Keeping Metro on track
If you find Melbourne’s trains running more efficiently over the next few years, it could partly be due to Sumit Sood.
Sumit is the Procurement Performance Manager at Metro Trains Melbourne, a position he secured after developing a performance management model for the rail network operator during a 10-week project as an MBS student.
“The performance model evaluates the maturity of our processes and highlights key areas of improvement,” he says. “The results show what we have done better, which motivates us, and also indicates what we need to improve.”
Sumit so impressed Metro’s Commercial Procurement Manager Jason Westwood as a student that he hired him to implement his model.
“The internship created an opportunity both for Sumit and Metro to validate the cultural fit for each other. I was able to evaluate Sumit’s performance in a live business scenario and Sumit could envisage his career progression in Metro. It was a win-win scenario for all involved.”
Sumit’s role as a student was to create a model for evaluating procurement performance, set KPIs for the procurement department’s three divisions and provide Jason with a snapshot of overall performance from a dashboard.
“We're trying to get a very strong performance model to evaluate procurement and achieve savings,” Sumit says. “Every dollar saved from our initiatives creates value for our shareholders and customers.”
Metro moves about 400,000 customers a day around Melbourne’s 869-kilometre network, which it has operated under contract since November 2009. The company is constantly striving to improve its operational performance on the network, making Sumit’s work especially valuable.
“The whole idea of going to Melbourne Business School was to get an external, consultant view of what we could do and how it could be done,” Jason says.
“Sumit was able to come with a fresh pair of eyes. The whole span of what he'd done on his MBA, along with the professors and academics supporting him, enabled us to really look at the best way to performance manage a business within a business.”

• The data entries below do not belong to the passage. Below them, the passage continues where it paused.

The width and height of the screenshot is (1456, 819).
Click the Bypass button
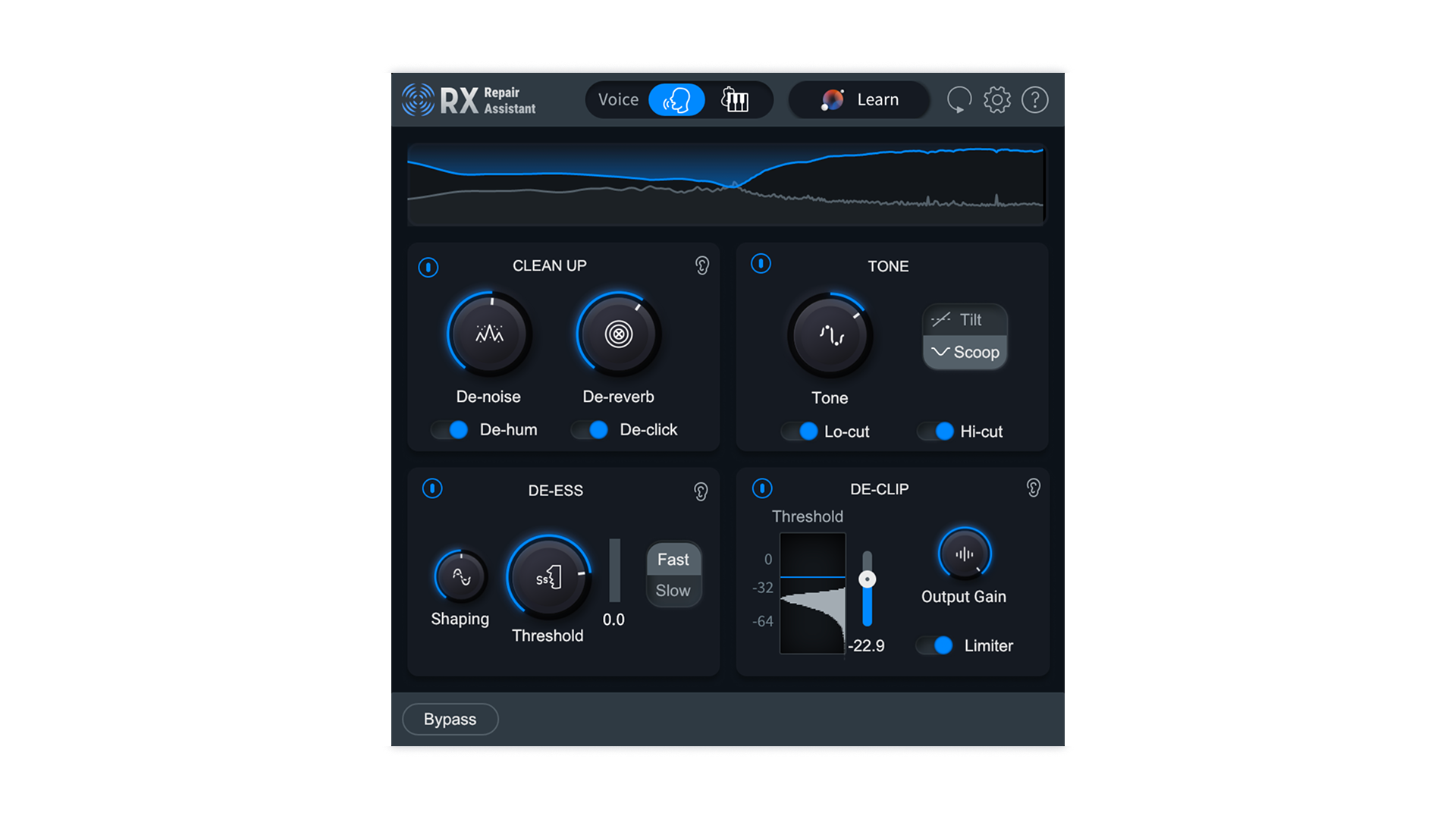tap(450, 719)
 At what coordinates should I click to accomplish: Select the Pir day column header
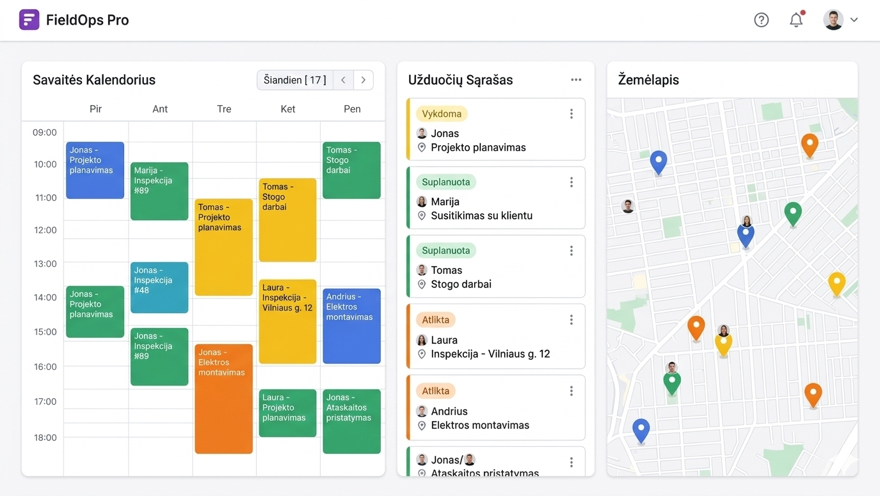click(95, 109)
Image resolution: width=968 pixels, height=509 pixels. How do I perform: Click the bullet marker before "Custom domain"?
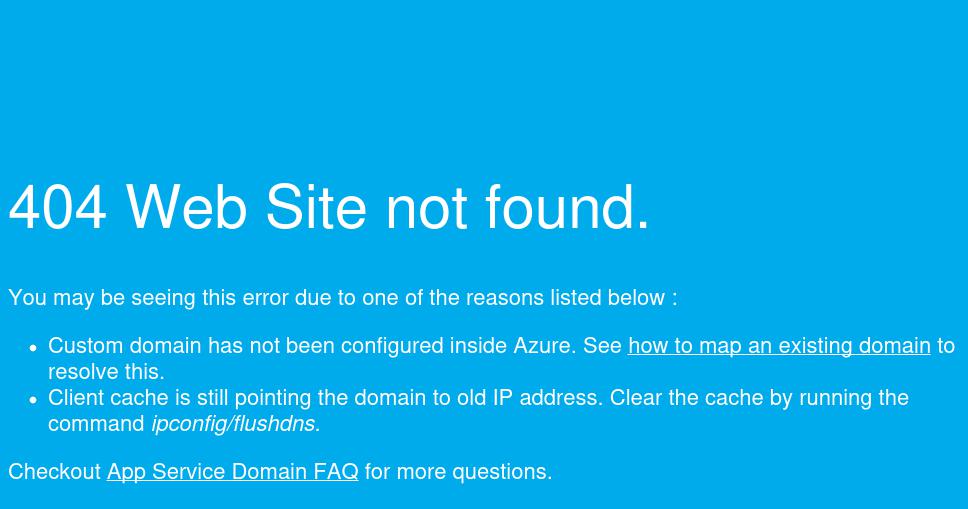click(x=33, y=348)
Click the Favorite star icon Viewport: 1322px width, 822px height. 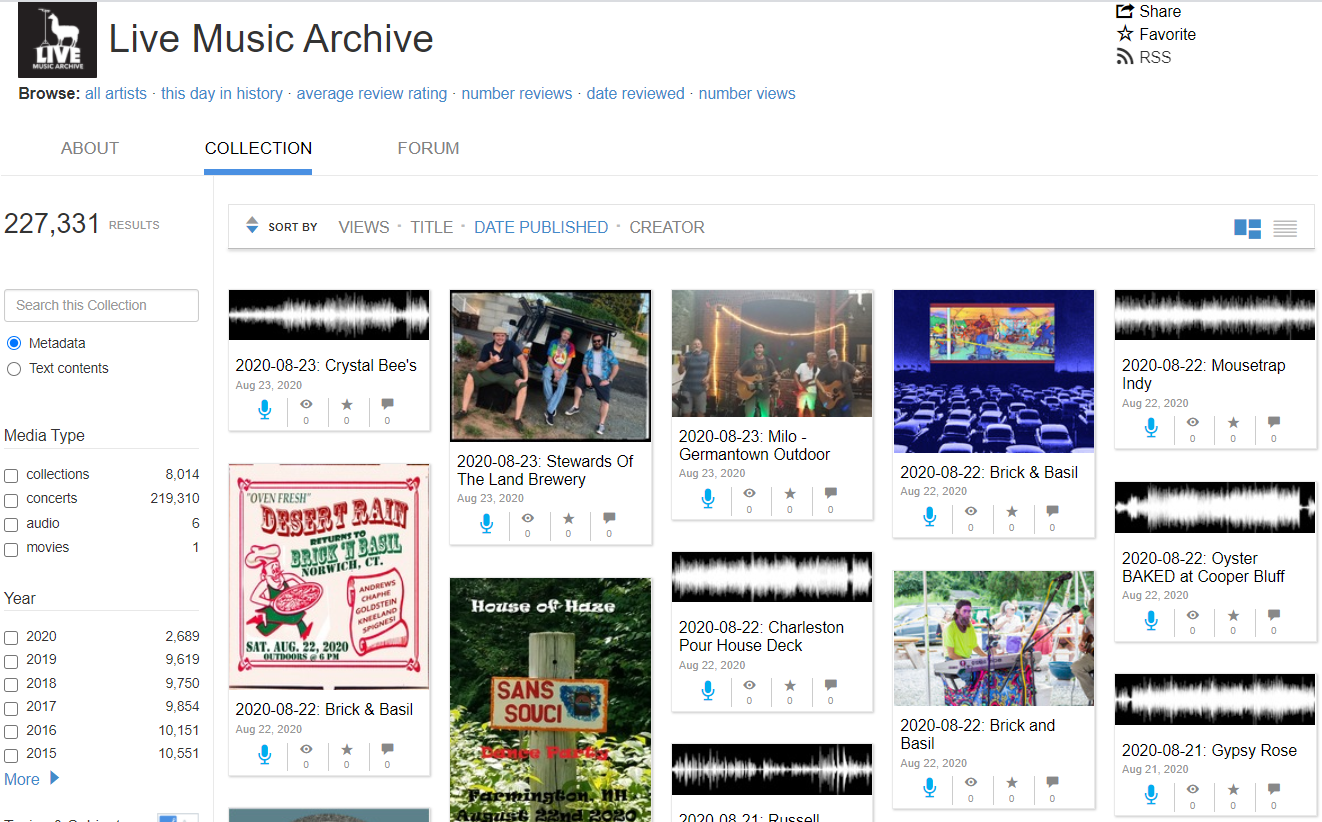click(x=1125, y=34)
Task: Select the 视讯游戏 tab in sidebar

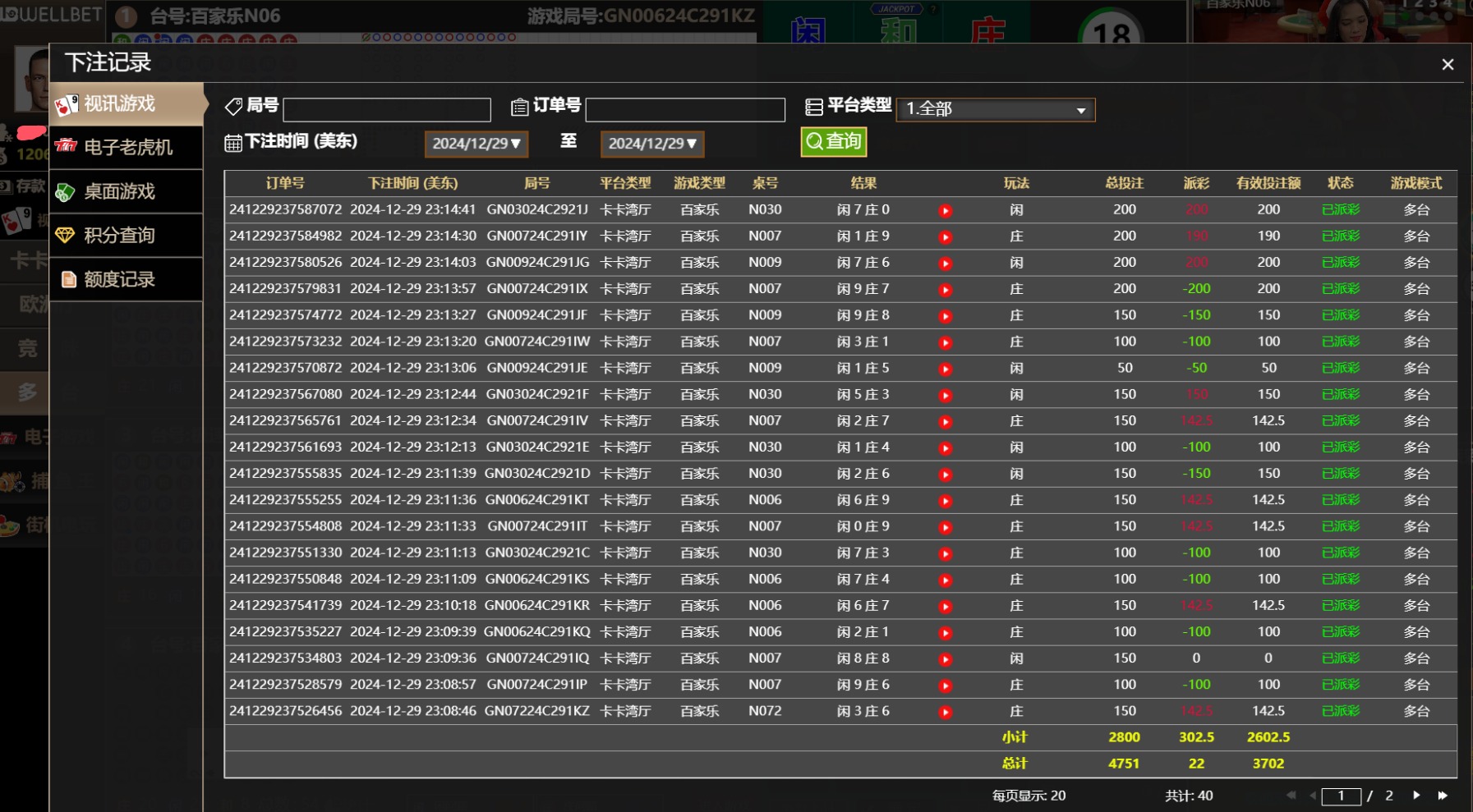Action: tap(127, 104)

Sumit was the second MBS graduate hired by Metro. The company has since taken on more MBS students for project work and hopes to take on one or two every year to help it solve challenging business problems and strengthen its relationship with MBS.
“I think everybody's a winner throughout the process, because we are able to evaluate our current business standards through the latest trends taught in a business school,” Jason says. “It gives us a quality piece of work that we can use to formulate our business strategies going forward.”
For Sumit, working on a real project while studying gave him a valuable opportunity to use his MBS learnings to solve a practical business problem.
“I come from a mechanical engineering background, with experience in the marketing and education sectors in India. Railways and procurement were new to me. The internship was an opportunity to validate my skills in a new business environment.”
Jason credits Sumit’s success at Metro to what he learnt at MBS and the network he developed there.
“Sumit came with his MBA work ethic and professionalism, which shined through his internship – the clear open-mindedness, the extensive research ability and willingness to challenge the status quo.
“And the MBS alumni helped him. I know he reached out to a lot of alumni, who he knew were working or had worked in the area. So, we weren't just getting Sumit's view, we were getting a collective MBS approach to our business problem.”
For Sumit, his alumni contacts are one of the most valuable aspects of his MBS experience.
“My MBS journey didn't end after my MBA. The alumni are still helping me now. When I reach out to my alumni, they help me sort out business issues in my current work environment.”